代写Machine Learning中的Reinforcement Learning.
Introduction
In this project, we will help Wheelbot determine an optimal policy that will
enable it to gather an optimal amount of reward reward (in expectation) in a
stochastic but fully-observable environment.
In Project 2, Wheelbot moved deterministically. Telling Wheelbot to move a
certain direction resulted, with probability 1, in Wheelbot moving the correct
direction. In this project, Wheelbot will move stochastically around its
environment. Additionally, Wheelbot will be given a reward signal upon
transitioning into a new state. Obstacles of known location will still be
present.
Reinforcement Learning
We can formalize this environment as a Markov Decision Process with states S,
actions A, transition probabilities T and rewards R. The reward function,
R(s) will give Wheelbot a reward signal for being in state s ∈ S. There will a
be a transition probability for each possible combination of a A.
The states of the environment are the grid cells. The environment is fully
observable because Wheelbot always knows which grid cell it is in. Wheelbot’s
transition model is as follows: Wheelbot makes the “correct” transition with
probability 0 ≤ pc ≤ 1 for any action a. The remaining probability mass is
divided equally amongst incorrect transitions to neighboring grid cells. For
example, if Wheelbot is told to go Up and pc = 0.85, it will transition Up
with probability 0.85. With probability 0.05 it will go Right. With
probability 0.05 it will go Left. With probability 0.05 it will go Down. Note
that care must be taken when considering the edges of the grid. When Wheelbot
tries to transition into a wall, it will stay where it is. Along the edges of
the environment and in the corners, self-transitions will have non-zero
probability, and the transition function will be different than it is in the
rest of the grid. To simplify calculations, we will not allow diagonal
transitions in this project. Only the actions A = {Up, Down, Left, Right} are
valid.
Project Details
Your task in this project is as follows: given a list of known obstacle
locations, a goal location, and pc , solve this MDP using the value iteration
algorithm to generate an optimal policy π(s) → a that maps states to optimal
actions so as to maximize Wheelbot’s expected utility. Wheelbot’s expected
utility will be defined in terms of a reward function R(s) that you define.

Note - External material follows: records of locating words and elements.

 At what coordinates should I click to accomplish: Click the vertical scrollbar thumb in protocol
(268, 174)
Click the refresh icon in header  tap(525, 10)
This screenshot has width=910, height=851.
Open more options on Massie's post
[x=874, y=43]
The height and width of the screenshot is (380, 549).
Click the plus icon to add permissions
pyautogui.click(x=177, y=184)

This reward function should be generalizable to any set of obstacle locations
and goal a location. You will also need to define the specifics of given the
definition of Wheelbot’s transition model above.

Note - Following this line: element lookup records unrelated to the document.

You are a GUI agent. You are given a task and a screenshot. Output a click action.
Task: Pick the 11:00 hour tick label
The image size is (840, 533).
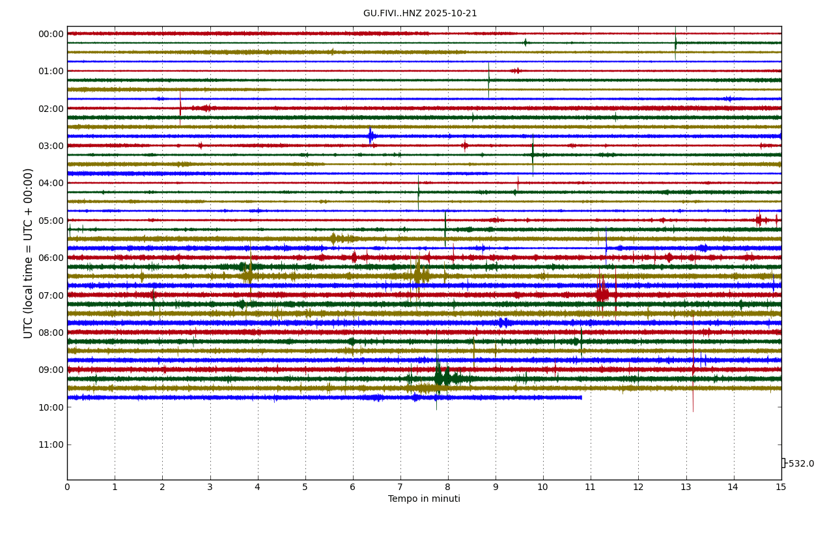point(51,444)
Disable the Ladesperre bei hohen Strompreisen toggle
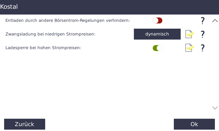Screen dimensions: 219x131 [x=158, y=48]
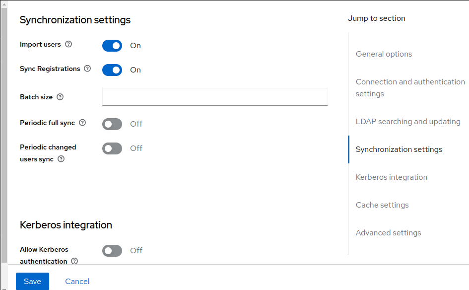469x290 pixels.
Task: Turn on Periodic changed users sync
Action: [x=112, y=148]
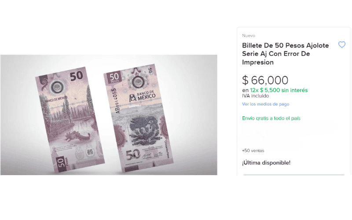352x220 pixels.
Task: Click the product title Billete De 50 Pesos Ajolote
Action: 285,54
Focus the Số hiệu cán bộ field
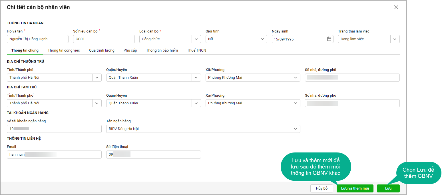This screenshot has height=195, width=442. click(x=104, y=39)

Once you have generated an optimal policy, Wheelbot should follow that policy
to (hopefully) make it to the goal. Note that, due to the stochastic nature of
the environment, it is possible for Wheelbot to run into an obstacle, even
when following an optimal policy. Therefore, it is important to test your
program with a number of values of pc , including pc = 1, to ensure that this
does not happen when the environment becomes deterministic again. Another
possible method of testing is to set pc to several different (increasingly
large) values and try your program a large number of times for each such
value, keeping track of the number of times Wheelbot runs into an obstacle.

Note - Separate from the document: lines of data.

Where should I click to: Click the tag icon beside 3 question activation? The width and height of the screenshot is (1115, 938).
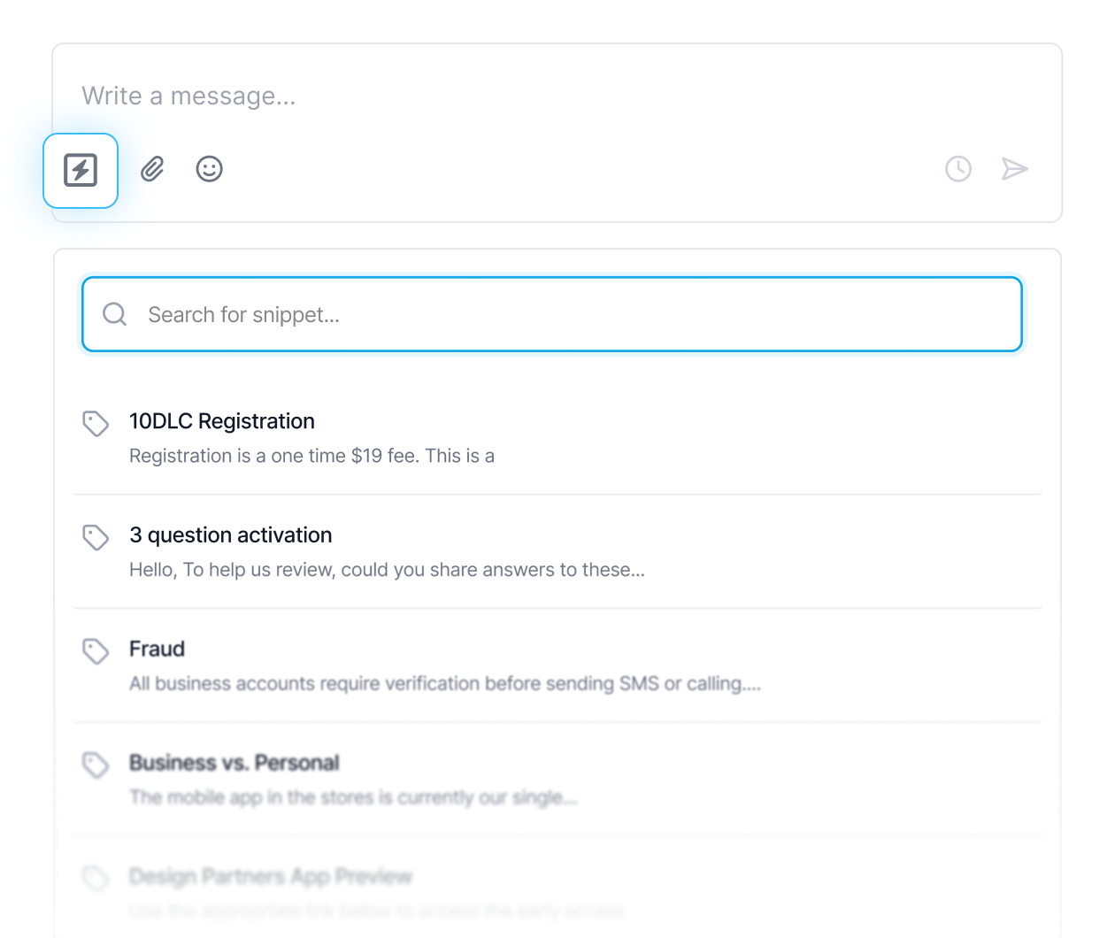[x=96, y=538]
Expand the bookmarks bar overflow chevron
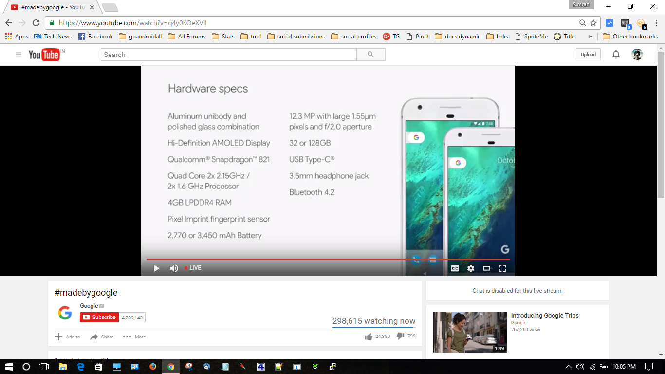The image size is (665, 374). pyautogui.click(x=591, y=37)
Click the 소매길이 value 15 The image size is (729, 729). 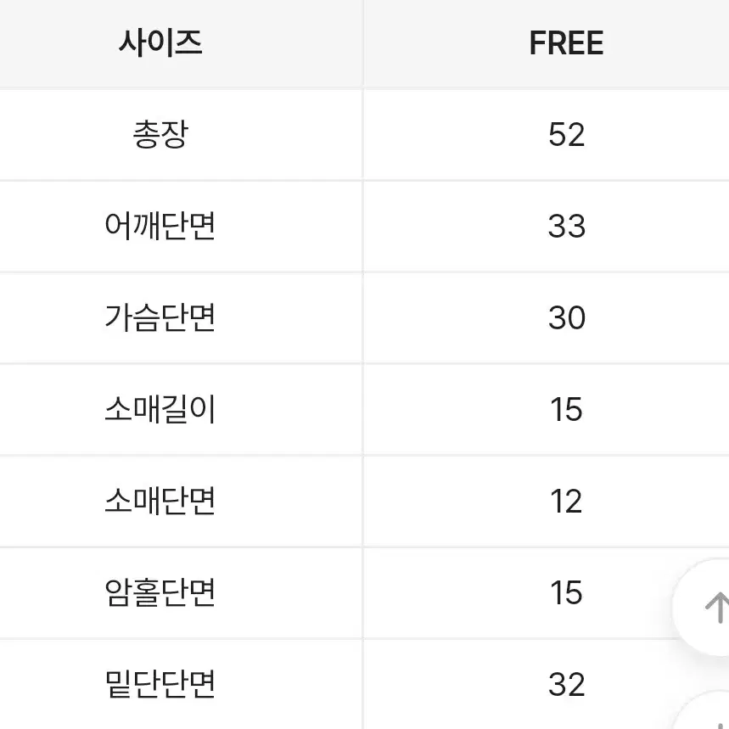tap(566, 409)
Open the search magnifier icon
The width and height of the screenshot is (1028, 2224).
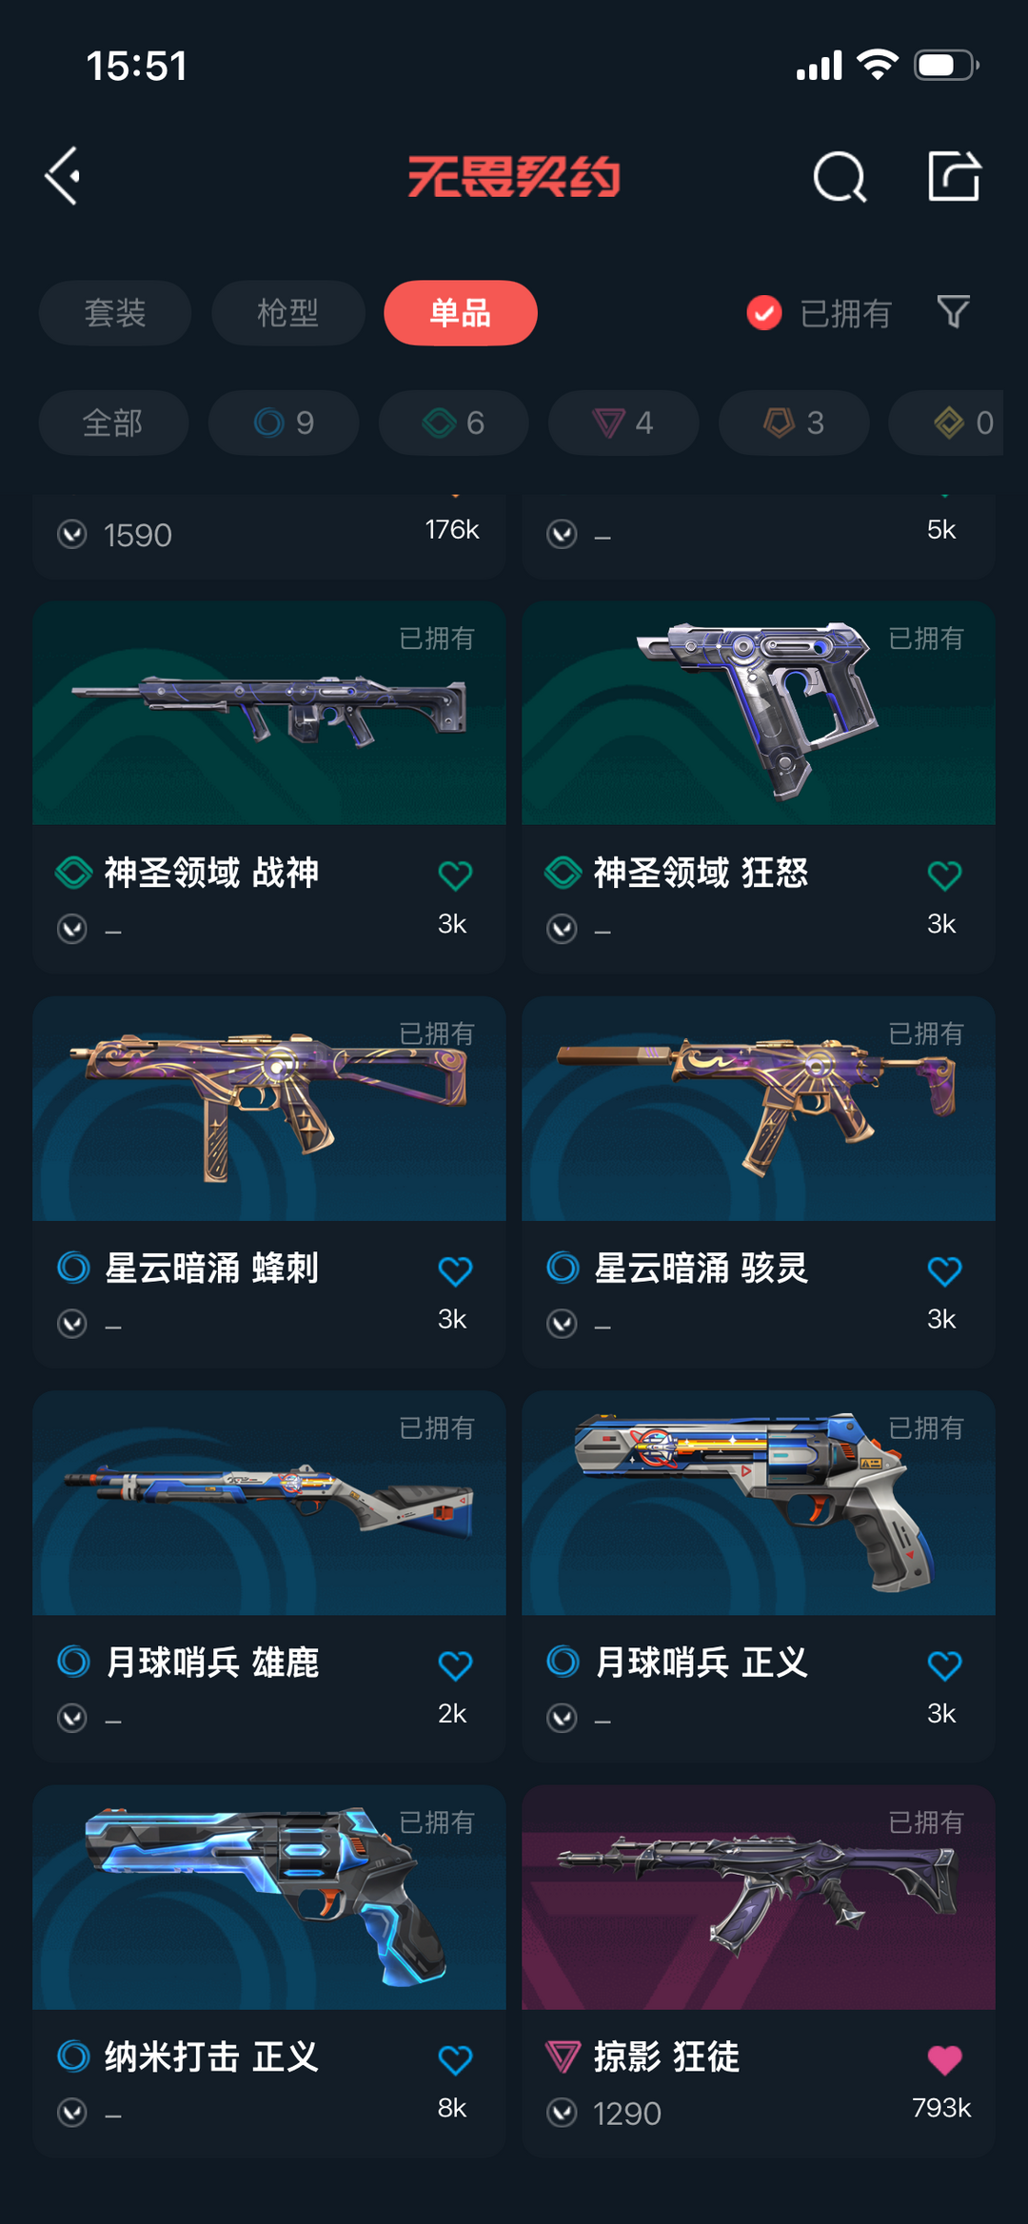coord(840,176)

The environment should be kept the same through all runs. In general, the more
deterministic the environment becomes, the less often Wheelbot should run into
an obstacle. The environments that we use to test your program will be
solvable in the sense that there will be at least one possible path to the
goal state from the start state.
Wheelbot will have the same sensors as in Project 2, with the exception that
the local obstacle sensor will not be used in this project (as there are not
hidden obstacles).
Implementation Details
This project will require you to modify the files Project3.h and Project3.cpp
files in the project source code. You are not to modify any other file that is
part of the simulator. You can, however, add new files to the project to
implement new classes as you see fit. We will test your project by copying
your Project3.h and Project3.cpp files, as well as any files you have added to
the project, into our simulation environment and running it.
Feel free to use the C++ STL and STD library data structures and containers.
Additionally, if you have previously implemented data structures you wish to
reuse, please do. However, you must not use anything that trivializes the
problem. For instance, do not use a downloaded value iteration algorithm
package. You must implement value iteration yourself.
For full credit your R(s) must be valid (capable of solving the problem), and
your program must compute and follow the optimal policy relative to this
reward function. Importantly, if pc = 1, your robot should follow a shortest
path (there may be multiple such paths) to the goal. pc may be adjusted in
main.cpp during your testing. Set the discount factor = 0.9 for all testing.
Submission
Please submit your modified Project3.h and Project3.cpp, as well as any
additional files you added to complete this project, to Blackboard.